C2 Nerve Sheath Tumors: An Analysis of Radiological – Intraoperative Concordance for Intradural Extension and Systematic Review

Author:

Singh Guramritpal1,Kumar Ashutosh1,Verma Pawan Kumar1,Bhaisora Kamlesh Singh1,Mehrotra Anant1,Srivastava Arun Kumar1,Jaiswal Awadhesh Kumar1

Affiliation:

1. Department of Neurosurgery, Sanjay Gandhi Postgraduate Institute of Medical Sciences, Lucknow, Uttar Pradesh, India

Abstract

Background: Nerve sheath tumors (NSTs) of C2 nerve-root are clinically and radiologically distinct from NSTs of rest of the spine. On imaging, they appear to have a major intradural component in addition to the large extradural part. Thus, they may require durotomy with its possible added complications. Objective: The aim of this study is to evaluate the radiological – intra-operative discordance for intradural component and need for tailored durotomy for complete resection of C2 NSTs. Material and Methods: We retrospectively analyzed 14 consecutively operated patients of C2 NSTs over the past 10 years (2013-2023). Dura was opened in patients where there was a radiological or intra-operative suspicion of intradural extension. Results: Mean(±SD) age at presentation was 37.5(±13) years, with no gender predominance (Male:Female-1.3:1). Dura was opened in 7(50%) patients. On preoperative radiological study, all the patients had a dominant extradural tumor, while 7(50%) patients appeared to have an intradural tumor extension also. Intra-operatively, 5(35.7%) of these 7 patients had only extradural component, while 2(14.3%) patients had an intradural extension. 7(50%) patients had extradural tumor radiologically, while only one patient was found to have a small intradural extension intraoperatively.

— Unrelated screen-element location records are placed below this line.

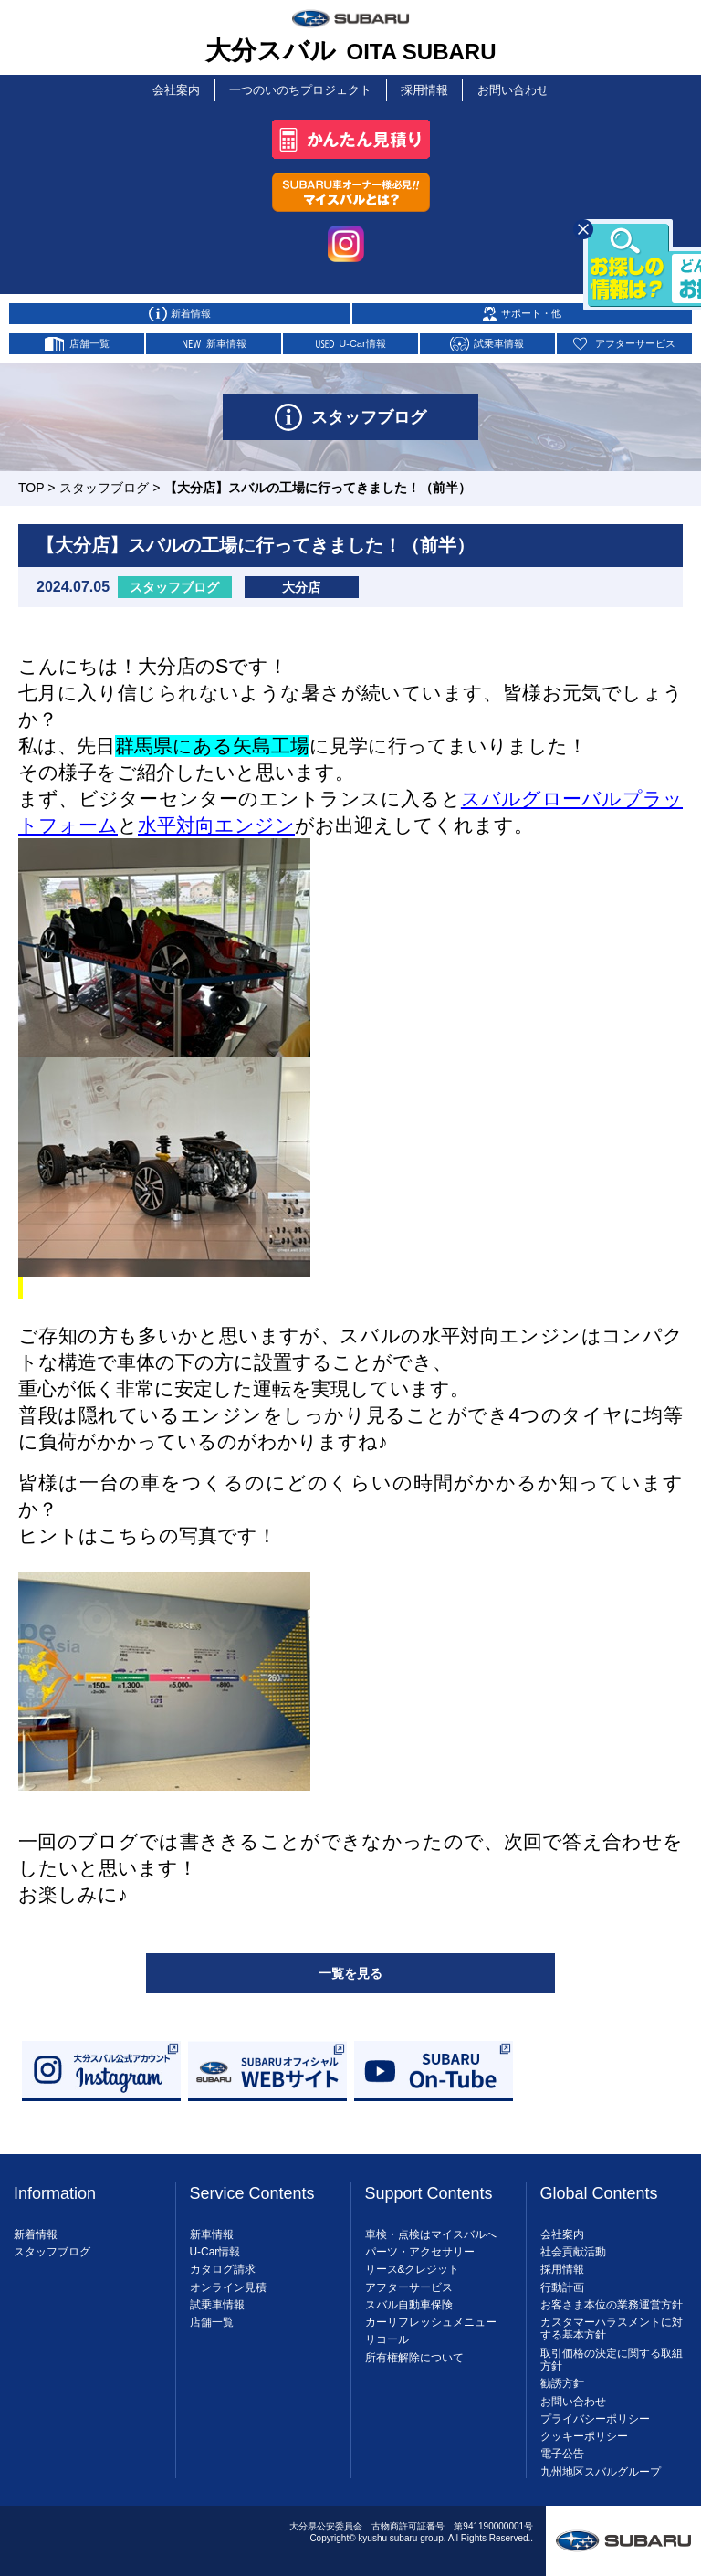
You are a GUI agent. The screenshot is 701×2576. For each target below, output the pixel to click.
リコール (387, 2333)
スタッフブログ (104, 481)
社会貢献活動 (573, 2245)
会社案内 (174, 86)
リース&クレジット (412, 2262)
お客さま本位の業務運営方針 (611, 2298)
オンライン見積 (228, 2280)
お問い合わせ (516, 86)
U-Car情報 (215, 2245)
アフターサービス (409, 2280)
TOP (31, 481)
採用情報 (424, 86)
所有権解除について (414, 2351)
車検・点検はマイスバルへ (431, 2228)
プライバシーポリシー (595, 2412)
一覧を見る (350, 1967)
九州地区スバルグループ (600, 2464)
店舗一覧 (212, 2315)
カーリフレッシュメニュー (431, 2315)
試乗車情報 (217, 2298)
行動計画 (562, 2280)
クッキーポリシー (584, 2430)
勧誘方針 (562, 2377)
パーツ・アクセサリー (420, 2245)
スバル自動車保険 (409, 2298)
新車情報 (212, 2228)
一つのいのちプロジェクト (299, 86)
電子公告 (562, 2447)
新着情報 (36, 2228)
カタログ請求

Thus, only 21.4% of the patients (n=3) were found to have an intradural extension as against 50%(n=7) predicted on imaging. Post-operatively there was clinical improvement in all 14 patients (100%). Conclusions: Due to radiological and intra-operative discordance in intradural tumor extension, decision for midline durotomy should be taken following excision of extradural component. Thus, limiting the number of unnecessary midline-durotomies.